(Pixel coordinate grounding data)
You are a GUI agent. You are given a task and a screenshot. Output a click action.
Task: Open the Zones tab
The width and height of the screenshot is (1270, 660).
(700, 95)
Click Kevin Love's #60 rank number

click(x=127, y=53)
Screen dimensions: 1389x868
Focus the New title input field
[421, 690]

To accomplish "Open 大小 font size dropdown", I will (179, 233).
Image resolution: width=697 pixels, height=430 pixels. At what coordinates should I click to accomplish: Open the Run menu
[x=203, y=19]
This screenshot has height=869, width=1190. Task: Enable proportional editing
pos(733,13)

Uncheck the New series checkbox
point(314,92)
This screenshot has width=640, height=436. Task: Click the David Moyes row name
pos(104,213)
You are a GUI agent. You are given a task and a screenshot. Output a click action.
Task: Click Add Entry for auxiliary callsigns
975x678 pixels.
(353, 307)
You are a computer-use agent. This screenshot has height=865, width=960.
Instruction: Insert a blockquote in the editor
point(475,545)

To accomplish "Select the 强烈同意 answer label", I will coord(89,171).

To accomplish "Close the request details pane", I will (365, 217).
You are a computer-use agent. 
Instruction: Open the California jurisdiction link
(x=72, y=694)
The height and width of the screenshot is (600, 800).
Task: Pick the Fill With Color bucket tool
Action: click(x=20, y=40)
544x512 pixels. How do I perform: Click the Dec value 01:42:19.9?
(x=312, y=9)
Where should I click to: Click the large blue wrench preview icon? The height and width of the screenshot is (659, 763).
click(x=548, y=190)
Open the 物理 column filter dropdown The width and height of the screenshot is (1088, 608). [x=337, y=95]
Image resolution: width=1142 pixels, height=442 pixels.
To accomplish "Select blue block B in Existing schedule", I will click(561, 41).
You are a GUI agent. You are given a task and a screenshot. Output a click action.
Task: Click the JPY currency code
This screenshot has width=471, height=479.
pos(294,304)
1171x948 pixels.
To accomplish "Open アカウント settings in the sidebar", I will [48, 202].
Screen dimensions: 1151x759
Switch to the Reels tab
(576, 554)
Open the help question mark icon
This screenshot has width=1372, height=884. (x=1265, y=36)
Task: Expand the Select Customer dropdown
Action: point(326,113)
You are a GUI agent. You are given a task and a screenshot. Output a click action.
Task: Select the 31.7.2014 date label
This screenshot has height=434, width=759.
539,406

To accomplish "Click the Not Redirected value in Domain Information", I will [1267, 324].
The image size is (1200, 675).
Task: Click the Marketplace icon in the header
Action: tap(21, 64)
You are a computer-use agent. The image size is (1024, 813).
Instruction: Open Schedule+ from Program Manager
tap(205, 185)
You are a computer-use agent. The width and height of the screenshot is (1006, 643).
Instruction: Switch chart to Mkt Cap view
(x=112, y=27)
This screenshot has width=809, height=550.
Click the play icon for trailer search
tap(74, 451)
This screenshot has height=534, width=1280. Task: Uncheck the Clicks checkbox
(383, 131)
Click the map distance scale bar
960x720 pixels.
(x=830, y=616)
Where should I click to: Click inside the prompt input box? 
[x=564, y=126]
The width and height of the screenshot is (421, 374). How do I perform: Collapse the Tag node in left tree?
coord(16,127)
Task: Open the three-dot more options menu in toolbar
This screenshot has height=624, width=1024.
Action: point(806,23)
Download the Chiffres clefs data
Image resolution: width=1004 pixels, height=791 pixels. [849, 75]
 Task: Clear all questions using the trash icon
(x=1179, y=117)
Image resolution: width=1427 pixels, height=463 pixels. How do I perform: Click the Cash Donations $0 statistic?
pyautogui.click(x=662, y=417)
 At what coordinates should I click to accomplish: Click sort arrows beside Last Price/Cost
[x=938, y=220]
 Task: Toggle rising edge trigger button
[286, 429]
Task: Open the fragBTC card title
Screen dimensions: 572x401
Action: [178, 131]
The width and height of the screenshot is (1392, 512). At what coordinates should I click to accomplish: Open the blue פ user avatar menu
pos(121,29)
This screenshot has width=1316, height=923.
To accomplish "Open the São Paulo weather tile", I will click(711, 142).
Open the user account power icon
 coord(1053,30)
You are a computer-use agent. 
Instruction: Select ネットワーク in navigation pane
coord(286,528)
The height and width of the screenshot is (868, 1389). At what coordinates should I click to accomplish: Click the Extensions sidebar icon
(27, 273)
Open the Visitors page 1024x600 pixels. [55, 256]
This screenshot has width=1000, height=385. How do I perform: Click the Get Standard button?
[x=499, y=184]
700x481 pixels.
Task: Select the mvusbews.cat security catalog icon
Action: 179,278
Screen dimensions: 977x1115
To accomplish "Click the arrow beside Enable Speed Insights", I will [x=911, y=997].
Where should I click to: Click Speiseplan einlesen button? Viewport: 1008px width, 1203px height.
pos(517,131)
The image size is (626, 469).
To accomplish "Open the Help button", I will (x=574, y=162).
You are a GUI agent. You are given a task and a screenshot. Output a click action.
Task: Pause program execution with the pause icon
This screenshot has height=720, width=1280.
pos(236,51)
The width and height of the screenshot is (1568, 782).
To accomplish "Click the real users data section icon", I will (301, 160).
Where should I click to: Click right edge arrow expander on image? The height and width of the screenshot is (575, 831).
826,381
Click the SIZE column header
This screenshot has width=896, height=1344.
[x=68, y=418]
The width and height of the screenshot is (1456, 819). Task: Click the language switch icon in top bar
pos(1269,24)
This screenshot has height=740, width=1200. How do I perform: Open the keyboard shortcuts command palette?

**Directions:** Filter the records down to the lines containing the word "label", and copy those.

**Solution below:**
To accomplish "Select the 强烈同意 answer label", I will coord(89,171).
Task: Select the 31.7.2014 date label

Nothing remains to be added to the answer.